Keith Mattioli opened the scoring with a 29-yard touchdown reception from Scott Secules at the 5:53 mark of the first quarter. Scott Secules extended Virginia's lead to 14–0 with a 1-yard touchdown run with 13:48 remaining in the second quarter. Earnie Jones cut the deficit to 14–7 with a 3-yard touchdown run with 2:35 remaining in the half. After a scoreless third quarter, Erik Chapman engineered a fourth-quarter drive and found Steve Johnson on a 26-yard touchdown pass with 1:24 remaining. Beamer opted for the win, declining the extra point and attempting a two-point conversion that would give Virginia Tech the lead, but the attempt failed, preserving Virginia's 14–13 victory.

Chapman completed 13 of 26 passes for 187 yards, Jones contributed 60 rushing yards on 13 carries, and the Hokies converted 8 of 18 third-down attempts. The defense forced two turnovers and held Virginia to 197 passing yards from Secules. The loss came within a single play of a road win over a quality opponent in just the second game of the Beamer era.
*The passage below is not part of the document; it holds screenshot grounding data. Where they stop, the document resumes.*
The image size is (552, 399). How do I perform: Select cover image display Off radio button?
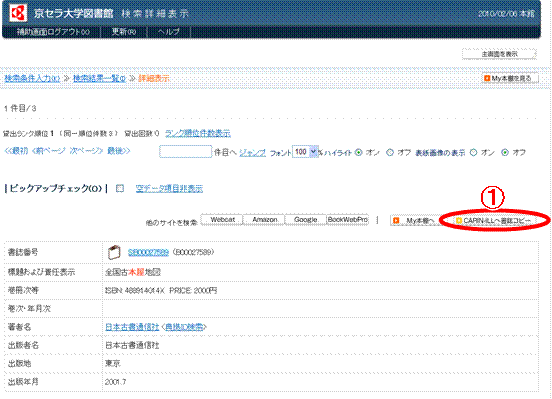(x=505, y=152)
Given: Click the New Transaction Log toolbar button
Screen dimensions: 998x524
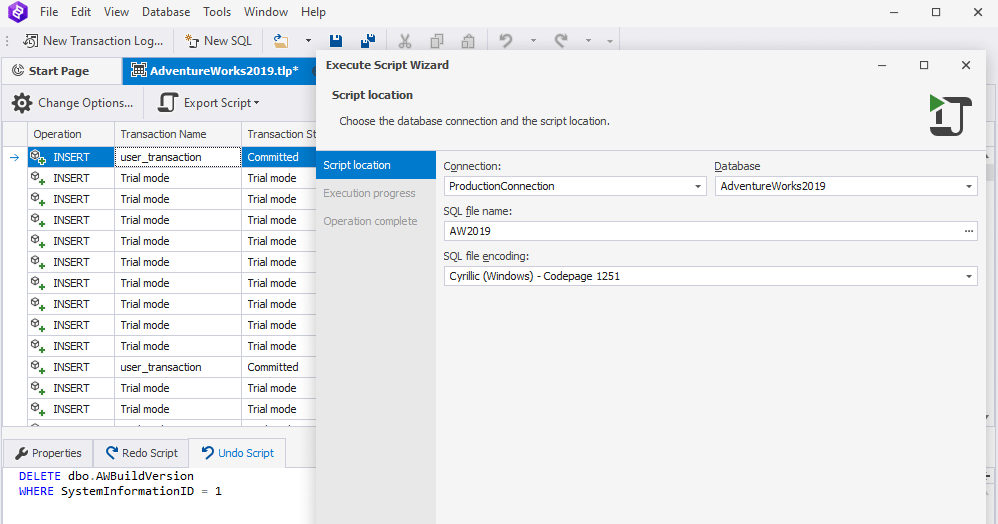Looking at the screenshot, I should pyautogui.click(x=92, y=41).
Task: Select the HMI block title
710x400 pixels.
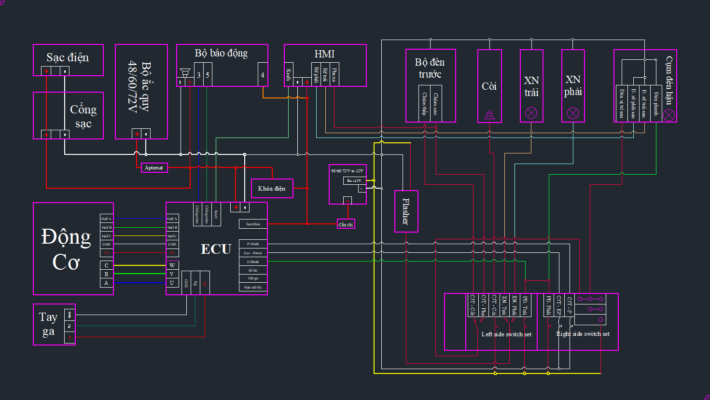Action: tap(325, 51)
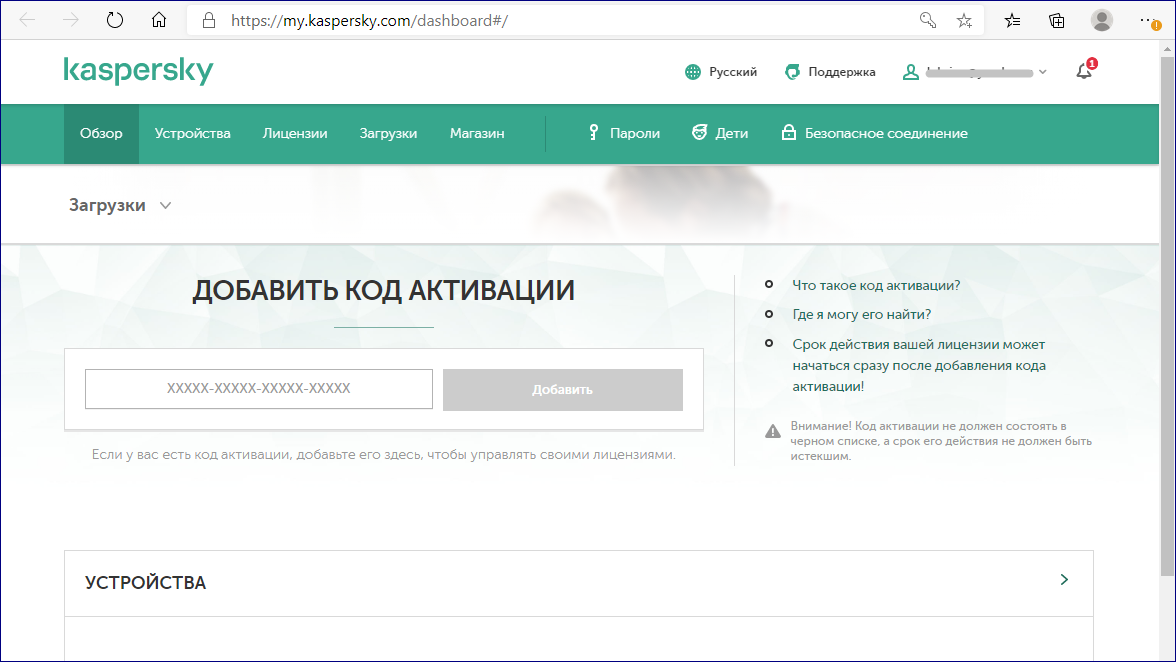The width and height of the screenshot is (1176, 662).
Task: Click the globe language icon
Action: point(693,72)
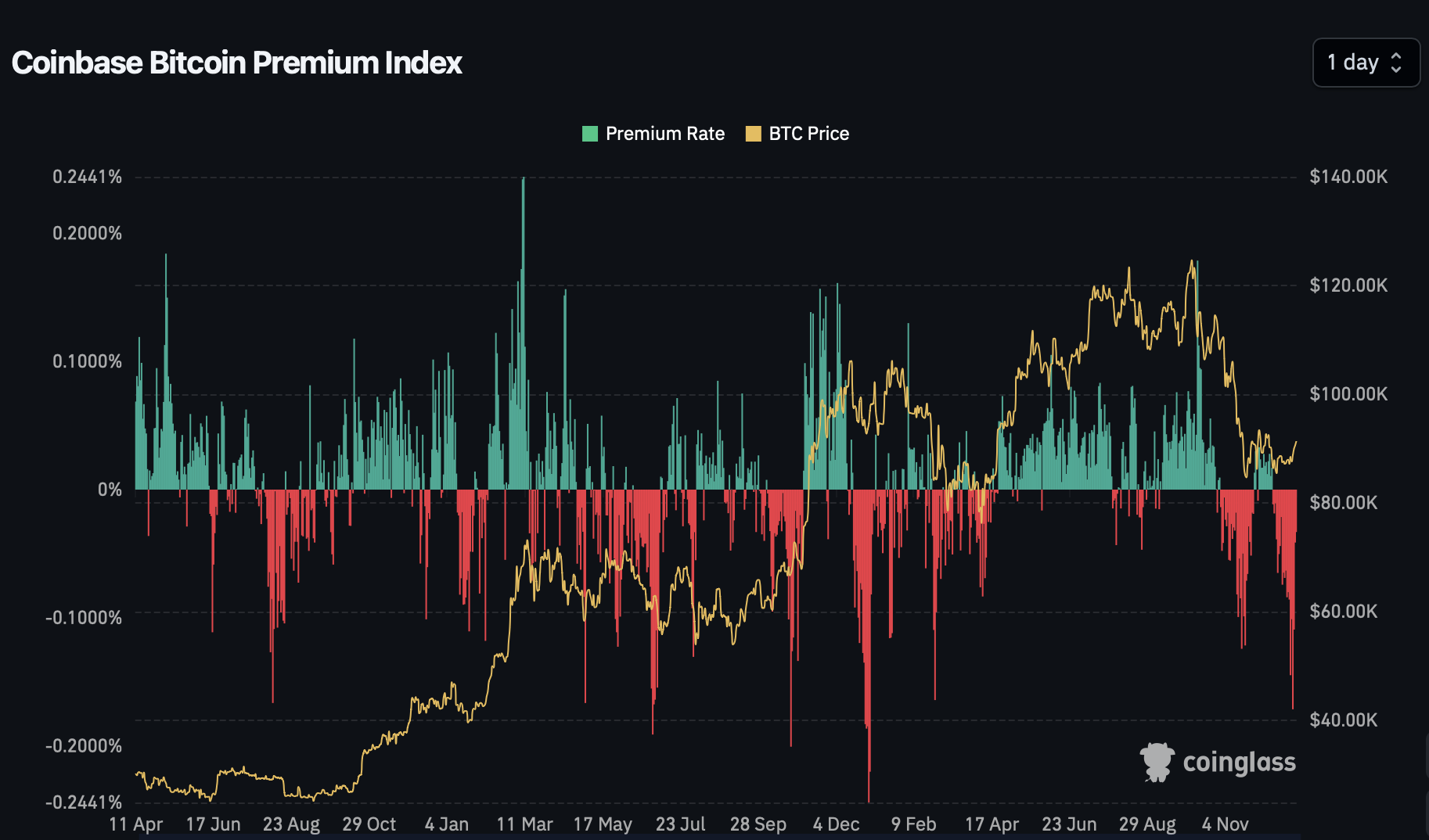The image size is (1429, 840).
Task: Select the "4 Nov" date on x-axis
Action: pos(1225,824)
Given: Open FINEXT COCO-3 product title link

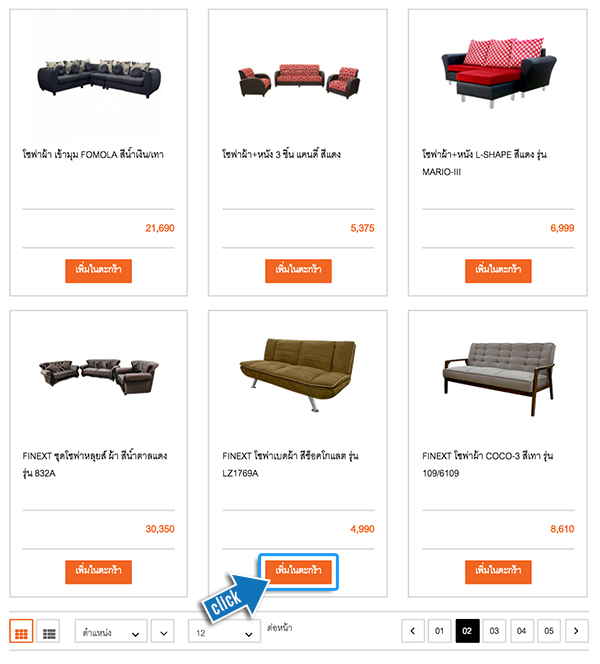Looking at the screenshot, I should click(487, 464).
| Team | 1 | 2 | 3 | 4 | Total |
|---|---|---|---|---|---|
| Virginia Tech | 0 | 7 | 0 | 6 | 13 |
| • Virginia | 7 | 7 | 0 | 0 | 14 |

===Syracuse===

Box Score

Virginia Tech built a 21–7 halftime lead over Syracuse before the Orangemen — led by Don McPherson — scored 28 unanswered points in the second half to win 35–21 at Lane Stadium. Syracuse outgained Virginia Tech 442 to 213 yards for the game, with the Orangemen's rushing attack generating 256 yards compared to Virginia Tech's minus-1 yard on the ground.

The first half belonged entirely to Virginia Tech. Steve Johnson caught an 8-yard touchdown pass from Erik Chapman with 12:15 remaining in the first quarter, and Myron Richardson added a 9-yard touchdown reception with 9:52 left to give the Hokies a 14–0 lead. Michael Owens got Syracuse on the board with a 34-yard touchdown reception from McPherson with 12:35 remaining in the second quarter, but Don Stokes blocked a punt and returned it 0 yards for a touchdown with 9:41 left to extend Virginia Tech's lead to 21–7 at halftime.

The second half was a different game entirely. Chris Barnes scored on a 4-yard run with 6:59 remaining in the third quarter to cut the deficit to 21–14, and Tommy Kane caught a 17-yard touchdown pass from McPherson with 1:16 left in the quarter to tie the game at 21–21. Robert Drummond broke the tie with a 51-yard touchdown run with 10:54 remaining in the fourth quarter, and Kane added an 11-yard touchdown reception with 7:07 left to cap the scoring. Chapman finished with 214 passing yards and two touchdowns against two interceptions, while Richardson led the receivers with five catches for 99 yards.

| Team | 1 | 2 | 3 | 4 | Total |
|---|---|---|---|---|---|
| • Syracuse | 0 | 7 | 14 | 14 | 35 |
| Virginia Tech | 14 | 7 | 0 | 0 | 21 |

=== Navy ===

Box Score

Virginia Tech defeated Navy 31–11 at Lane Stadium for Frank Beamer's first victory as a college head coach.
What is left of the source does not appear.